The point is that you have to be prepared for this things. Unfortunately, it happens to many people.
Locals and other things you should know: A big yes to Taghazout and a huge no for Marrakesh
There is a pure hospitality in Taghazout. Locals are friendly, helpful and kind of proud that you chose to visit their village. The people, the beach, restaurants and the view from the oceanside were amazing. And the food was delicious. Workers in the restaurants will also do anything to make your stay there better. Of course, they are the happiest because tourists brought them more money than they used to earn. And they appreciate it unlikely the locals in Marrakesh did.
Taghazout is usually visited by tourists who spend there few months or a year and all of them say the same thing. They went there to find themselves. Their pure self, existence, meaning. To understand the life. And to surf. 🙂
- Before going there, you should know that sometimes there is no electricity.
- And no asphalt (there is just around the ocean or down in the village).
- And there is no legal place where you can buy alcohol.
Expect the whole city to do public prayers, every night at the same hour. Every music or noise stops and the sound of prayer you hear is the only thing you should focus on. This is actually common in all the places we visited.
Unfortunately, while going to Morocco you can expect scam as well.
The fact is that people will try to fool or overcharge you in most of the places. They will stop you on the street and follow you saying they want to give you a hand with, for example, finding a hotel. Or help you with anything. No matter how many times you say no, they will just not give up. When you stop paying attention to them, they will still follow you and in the end, ask for the money.
It happened to us. In Marrakesh. Of course, we were scared they might find us later or rob us so we always gave them something.

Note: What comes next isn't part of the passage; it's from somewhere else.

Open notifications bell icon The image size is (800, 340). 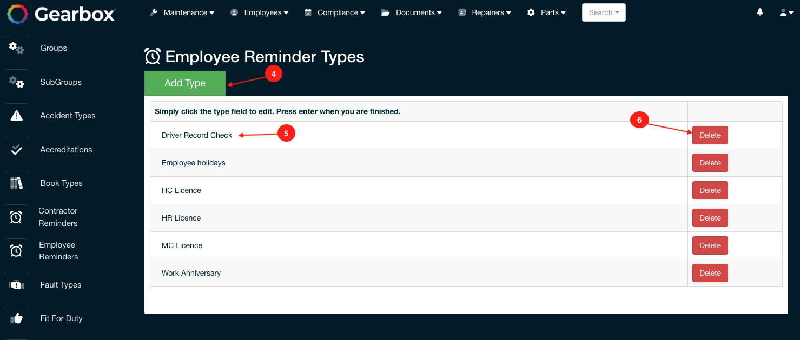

In Marrakesh, they guy asked for 20 euros because “he showed us the hotel”. And the hotel was in front of the parking which we found ourselves on Google maps. I would say, a scam. The whole one hour he was following us and insisting on the money. That happened actually a minute after they took 10 euros for parking. In the end, my friend gave the guy who “showed us the hotel” 5 euros for the sake of peace.
Something similar happened even with the Police. We were stopped and asked for the documents. They said we were driving too fast although my friend had a control over it. The police said they will write a fine, but my friend asked if he can agree with them and give some money instead of getting a fine. They accepted this offer very gladly.
A tip: Be sure you know how to handle these situations and at the same time stay calm, relaxed and safe.
Don’t forget to bargain
Locals will usually try to take advantage of you being a tourist. They will offer you sunglasses, fruits, clothes and many other things on the street. They will overcharge you for parking as well.
Usually, you are able to lower the price a lot. For example, the owner of the hotel we went to in Marrakesh offered us the room in one price. After we asked for a lower price, he immediately accepted. The same happened with a trip to Sahara. The guy said 100 euros and my friend said: Well I already have an offer for 70 euros. And the guy immediately said ok, I will do it for 70 euros as well.
An overview of everything
I don’t claim Morocco is unsafe country. I don’t think the people are bad, in general. Actually, there’s no such a thing as bad people in general. I don’t claim it’s not worth visiting either. However, I probably wouldn’t choose to visit Marrakesh again.
My experience, unfortunately, wasn’t pleasant and at the end, I couldn’t wait to go home. Which doesn’t mean you are going to have the same issues I did. I shared all the situations we had cause it can help you to get a wider perspective of the trip you’re planning to take.
If you’ve visited the country, write me in comments your thoughts. I am looking forward to hearing about your experience as well.